### Task requirements
Reproduce the first line of the entries that follow and each later line, word for word, ending with the one containing "Select the Volume rows label".

+-------+

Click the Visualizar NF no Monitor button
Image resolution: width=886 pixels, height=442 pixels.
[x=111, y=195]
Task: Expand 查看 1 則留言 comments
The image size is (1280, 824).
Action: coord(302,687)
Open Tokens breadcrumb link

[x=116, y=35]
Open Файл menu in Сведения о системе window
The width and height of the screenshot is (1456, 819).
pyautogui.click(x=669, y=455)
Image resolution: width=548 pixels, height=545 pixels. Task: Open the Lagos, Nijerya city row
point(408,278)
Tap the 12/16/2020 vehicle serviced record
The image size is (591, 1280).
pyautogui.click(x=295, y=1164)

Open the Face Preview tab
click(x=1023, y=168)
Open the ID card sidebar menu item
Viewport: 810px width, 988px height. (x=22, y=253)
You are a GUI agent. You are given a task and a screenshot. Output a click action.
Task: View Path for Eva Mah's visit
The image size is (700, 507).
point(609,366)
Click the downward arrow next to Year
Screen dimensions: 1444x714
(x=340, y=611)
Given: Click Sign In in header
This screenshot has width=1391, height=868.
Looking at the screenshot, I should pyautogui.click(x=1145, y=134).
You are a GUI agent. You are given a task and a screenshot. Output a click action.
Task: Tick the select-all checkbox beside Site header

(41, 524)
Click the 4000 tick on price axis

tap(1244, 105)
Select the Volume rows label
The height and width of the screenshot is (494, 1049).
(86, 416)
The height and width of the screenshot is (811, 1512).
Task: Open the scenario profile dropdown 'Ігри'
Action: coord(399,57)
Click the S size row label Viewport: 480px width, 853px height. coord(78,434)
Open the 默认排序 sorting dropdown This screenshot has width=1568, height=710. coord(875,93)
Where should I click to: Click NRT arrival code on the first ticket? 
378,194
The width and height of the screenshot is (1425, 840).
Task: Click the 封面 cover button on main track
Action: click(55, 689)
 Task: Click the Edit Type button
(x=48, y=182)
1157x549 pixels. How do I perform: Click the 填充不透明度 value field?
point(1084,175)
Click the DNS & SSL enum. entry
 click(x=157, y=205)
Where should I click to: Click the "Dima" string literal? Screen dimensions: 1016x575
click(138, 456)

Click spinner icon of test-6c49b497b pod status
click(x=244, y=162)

+-------+

### Solution for this exercise
Click the Visualizar NF no Monitor button
Image resolution: width=886 pixels, height=442 pixels.
[x=111, y=195]
Task: Expand 查看 1 則留言 comments
The image size is (1280, 824).
Action: coord(302,687)
Open Tokens breadcrumb link

[x=116, y=35]
Open Файл menu in Сведения о системе window
The width and height of the screenshot is (1456, 819).
pyautogui.click(x=669, y=455)
Image resolution: width=548 pixels, height=545 pixels. Task: Open the Lagos, Nijerya city row
point(408,278)
Tap the 12/16/2020 vehicle serviced record
The image size is (591, 1280).
pyautogui.click(x=295, y=1164)

Open the Face Preview tab
click(x=1023, y=168)
Open the ID card sidebar menu item
Viewport: 810px width, 988px height. (x=22, y=253)
You are a GUI agent. You are given a task and a screenshot. Output a click action.
Task: View Path for Eva Mah's visit
The image size is (700, 507).
point(609,366)
Click the downward arrow next to Year
Screen dimensions: 1444x714
(x=340, y=611)
Given: Click Sign In in header
This screenshot has width=1391, height=868.
Looking at the screenshot, I should pyautogui.click(x=1145, y=134).
You are a GUI agent. You are given a task and a screenshot. Output a click action.
Task: Tick the select-all checkbox beside Site header

(41, 524)
Click the 4000 tick on price axis

tap(1244, 105)
Select the Volume rows label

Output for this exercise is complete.